In summary, this work opens the path to background-free and highly sensitive chirality detection using a simple and compact experimental setup. In the follow-up research, the researchers will use this method to study ultrafast chiral dynamics, such as the isomerization of chiral molecules. They will also expand this scheme to liquid and condensed phases and complete the corresponding experiment.

单色结构光，无背景高灵敏分子手性探测

研究背景

手性分子是指与其镜像不能互相重合的具有一定构型的分子，它们通常以成对的左手和右手对映异构体出现。不同对映体之间表现出的性质可能完全不同。例如，作用于生物体内的药物及农药，其药效作用多与它们和体内靶分子间的手性相关。因此，识别探测手性至关重要。此外，对手性气体飞秒、甚至亚飞秒时间尺度的超快动力学探测，也有助于人们研究和理解手性化学反应背后的物理本质。

得益于超快激光技术的发展，高次谐波光谱学的方法为人们探究原子分子结构以及内部电子动力学过程提供了强有力的支撑。

2015年，法国图卢兹大学等单位的合作论文中首次提出了使用高次谐波谱探测分子手性的方法，实现了在飞秒到阿秒的时间尺度探测分子手性结构，及其超快手性动力学过程。但由于其手性响应依赖于电偶极矩与磁偶极矩的干涉相互作用，所以手性信号灵敏度低。

2019年，以色列理工学院、德国马克思波恩所等单位的合作论文中提出了基于动态对称性破缺的方法，成功在高次谐波谱上观测到高灵敏度的手性信号。

然而他们所提出的方法几乎都依赖于多色光束的非共线叠加，这需要在实验中保证光束在时间和空间上高度稳定重合，操作难度高。

研究亮点

针对上述问题，华中科技大学陆培祥教授带领的超快光学实验室提出了一种利用单色光构造的结构光束进行无背景高灵敏分子手性探测的方法，为手性的探测提供了一种更为简单紧凑的实验方案。
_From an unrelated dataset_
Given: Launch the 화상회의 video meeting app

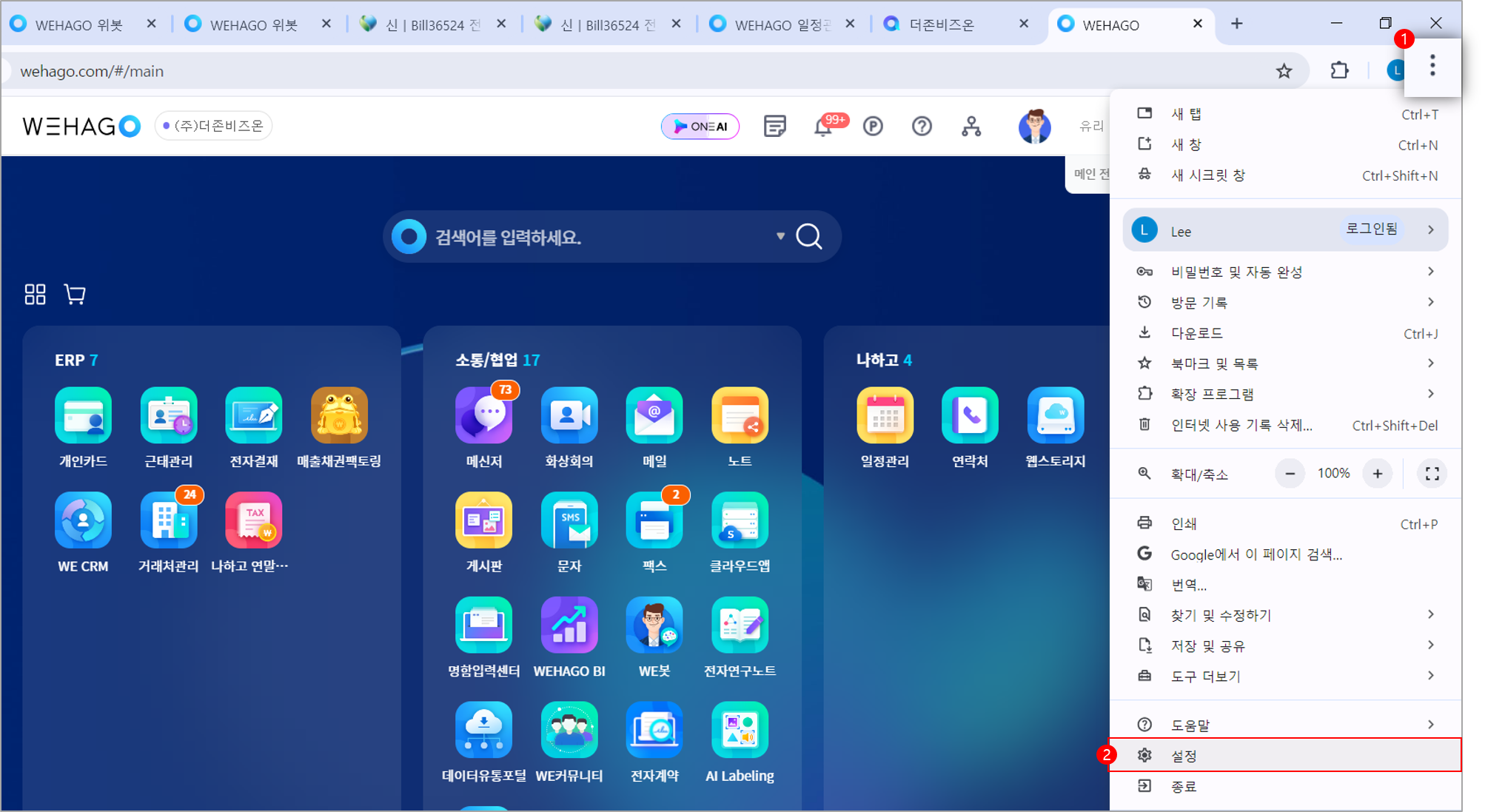Looking at the screenshot, I should pyautogui.click(x=569, y=417).
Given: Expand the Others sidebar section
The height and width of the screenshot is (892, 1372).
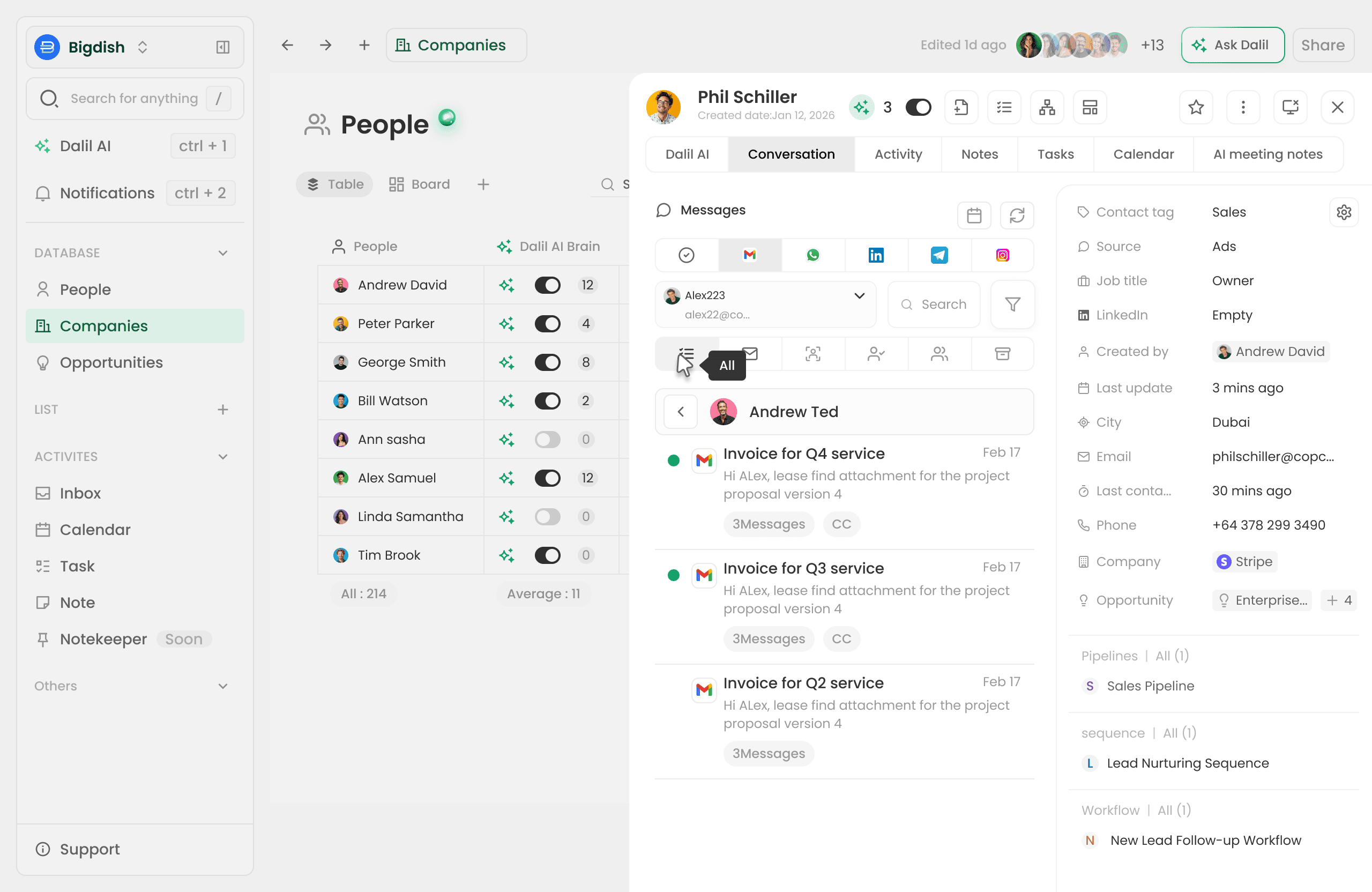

相关研究成果发表在Chinese Optics Letters= 2022年20卷第10期上（Yuhang Chen, Peixiang Lu, et al. Background-free detection of molecular chirality using a single-color beam [Invited]），并被选为当期封面。

封面展示了由透镜与棱镜聚焦的光束与手性分子相互作用。在该结构光束的驱动下，手性体系的高次谐波谱上将显现出特有的偶次谐波。盘旋在手性分子上的龙，体现出手性体系的同时，也预示着手性体系在该光场的驱动下将如蛟龙出海般脱颖而出，显现出独特性。

图1为该方案的光路示意图。研究发现，当一束线偏光经过透镜和棱镜组后，会在焦点附近产生在传播平面上椭圆极化的光场，如图2所示。

由于手性分子系综不具有镜像对称性，该结构光束与手性分子气体和非手性分子气体（或外消旋体系）作用产生的高次谐波谱的选择定则是不同的。对称性分析表明, 该光场与手性系综相互作用会产生垂直于传播平面偏振的偶次谐波以及平行于传播平面偏振的奇次谐波；而与非手性系综相互作用仅产生平行于传播平面的奇次谐波，不产生偶次谐波。

含时密度泛函（TDDFT）计算验证了分析结果，如图3所示。手性信号（偶次谐波）和非手性信号（奇次谐波）在频率上是完全分离的，手性信号不会受到非手性信号的干扰。通过对偶次谐波的探测，可以对手性进行无背景高灵敏度的探测。该团队还进一步研究了远场传播信号，发现依然显现出近场信号的规律，符合理论预期。

总结和展望

综上所述，该方案可以对分子手性进行无背景高灵敏度的探测，为手性的探测提供了一种更为简单紧凑的实验方案。研究人员下一步将利用该方法开展对超快手性动力学过程的研究，如手性分子的异构化等，并将此方案进一步拓展到液相、凝聚相等领域的研究。